Stage fright is a condition that affects almost half of the population. Comic Jerry Sienfeld has noted that most people would rather be in the box at a funeral than delivering the eulogy. What is it about public speaking that rattles us so?
Essentially, the problem arises when we become fixated on our imagined version of our audience’s response rather than focusing on what it is we are attempting to convey. These type thoughts tend to be both all-encompassing and dour: They are all going to see how dumb I am, Everyone will know I’m a fool, etc. Once we start having these kind of thoughts we begin looking for evidence in the behavior of our audience that supports them, things like seeing people yawn, hearing them cough, or seeing them shifting in their seats or passing cryptic comments. Having thus confirmed our theory through observing these types of behaviors, we have really opened ourselves to a potentially miserable and haunting experience.
How to combat stage fright? First off, admit to yourself that there is an eight hundred pound gorilla in the room. Nothing good can come from denying the existence of the issue. Being well prepared is always the single best remedy; make sure you have rehearsed your presentation well enough so you could do it almost automatically. Organize your speaking notes well and have a second set handy as a backup. This kind of preparation will give you confidence in knowing your material that will serve as a foundation to success.
Make sure you arrive with plenty of time to spare; you don’t need the additional anxiety of getting caught in traffic or being unable to find a parking space. Check out the venue, the sound system, the lighting, if there is a podium, who will introduce you, etc., so there are no surprises prior to your start.
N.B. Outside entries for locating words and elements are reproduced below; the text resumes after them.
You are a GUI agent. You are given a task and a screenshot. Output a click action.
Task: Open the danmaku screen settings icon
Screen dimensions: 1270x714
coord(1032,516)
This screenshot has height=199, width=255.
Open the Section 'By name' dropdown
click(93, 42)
Consider mingling with some of the early arrivals to introduce yourself and establish a link with members of your audience. Determine beforehand what routine works best to calm you: some like a few minutes of quiet meditation, some like pacing around backstage, some prefer making small talk with others, some chew gum, etc. Find out what works best for you and make it part of your routine. Avoid taking drugs or alcohol to relax you; if something does go amiss, you’ll want your full wits about you to manage the situation. Above all, focus on your reason for being there. Consider the value to the audience of the information you’re going to impart. Focus on what you are doing, not on how you are being received.
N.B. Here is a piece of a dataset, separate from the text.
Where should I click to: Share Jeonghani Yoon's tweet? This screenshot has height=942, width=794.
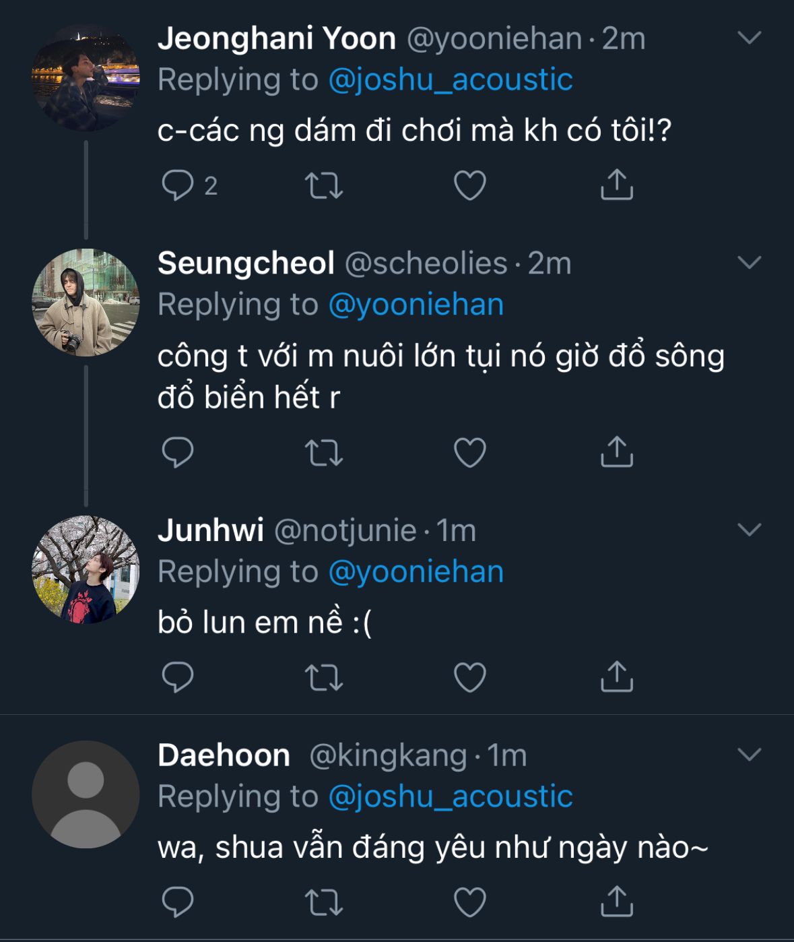pyautogui.click(x=616, y=185)
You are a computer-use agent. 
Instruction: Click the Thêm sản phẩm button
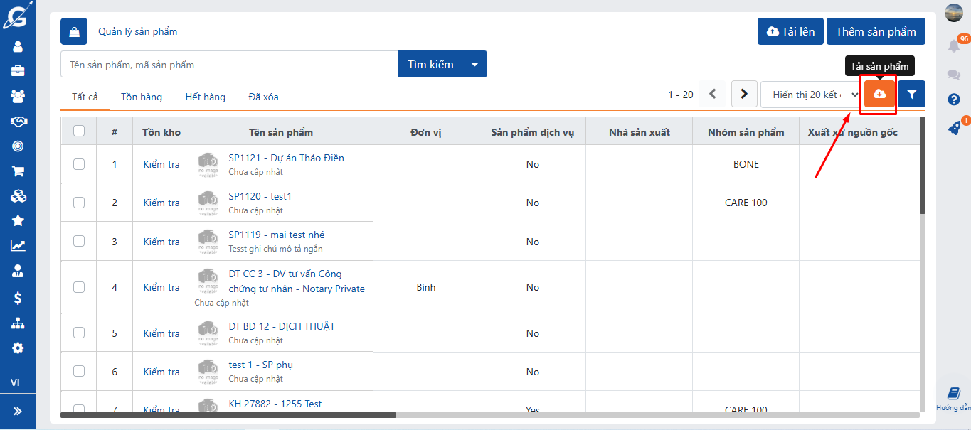pos(876,31)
This is, after all, the heart of the matter. The whole trouble with stage fright or any form of social anxiety for that matter is suppressed exhibitionism. I suspect that inside everyone who dreads speaking in public there’s an exhibitionist wanting to emerge. It is primarily because we are unaware of this impulse that it is the cause of so much trouble. It is mostly because we have failed to accept our impulse to perform in public that causes us to place so much emphasis on how other people are responding to us. Once we become aware of and accept in ourselves the impulse and desire to perform in public, half the battle is over. What remains then is to concentrate on what we are saying, our message, our giving in the moment. We really only get into trouble when we lose this focus and concentration by shifting away from the goal of giving by asking ourselves midway through: How am I going over? Do they like me? Am I a success? It’s ok to speculate on the answers to these questions, but wait until you’re finished with your presentation before so indulging yourself. It will all work out so much better if you employ this type of discipline.
Make eye contact with individuals in the audience. Avoid falling into a monotone delivery or clutching the podium for dear life. Be animated in word and gesture. The audience is essentially sympathetic: they want to have a rewarding experience and want you to succeed. They will support you as long as you are willing to support yourself. Should you commit a slip, just shake it off and get immediately back on track with your program: the more energy you give to a slip, the more distracted you will become and the more likely you are to err again.
Engage with the audience by asking questions and involving them. This helps establish rapport and makes your presentation more of a conversation, an interaction between people rather than a one-sided monologue. Open with a joke; that usually helps break the ice and puts people at ease.
Our nervousness does not convey to the audience anywhere near as much as we think it does. Many people, nervous throughout the entire length of their presentation, come to understand afterward when speaking with audience members that their nervousness didn’t show at all. It is one of those phenomena that take place much more in our heads than in the experience of others.
If you first make sure that you are well prepared, you may find that you actually can come to enjoy public speaking. A roller coaster ride is fun because we expect it to be fun; scary movies are fun because we enjoy being frightened; speaking in public is dreadful only when we expect it to be dreadful. If we expect it to be fun and combine this expectation with the diligent effort of being well prepared, it will be fun. A little scary perhaps, but certainly exciting, especially in that the process helps us reclaim a bit of ourselves that we didn’t know previously we even had.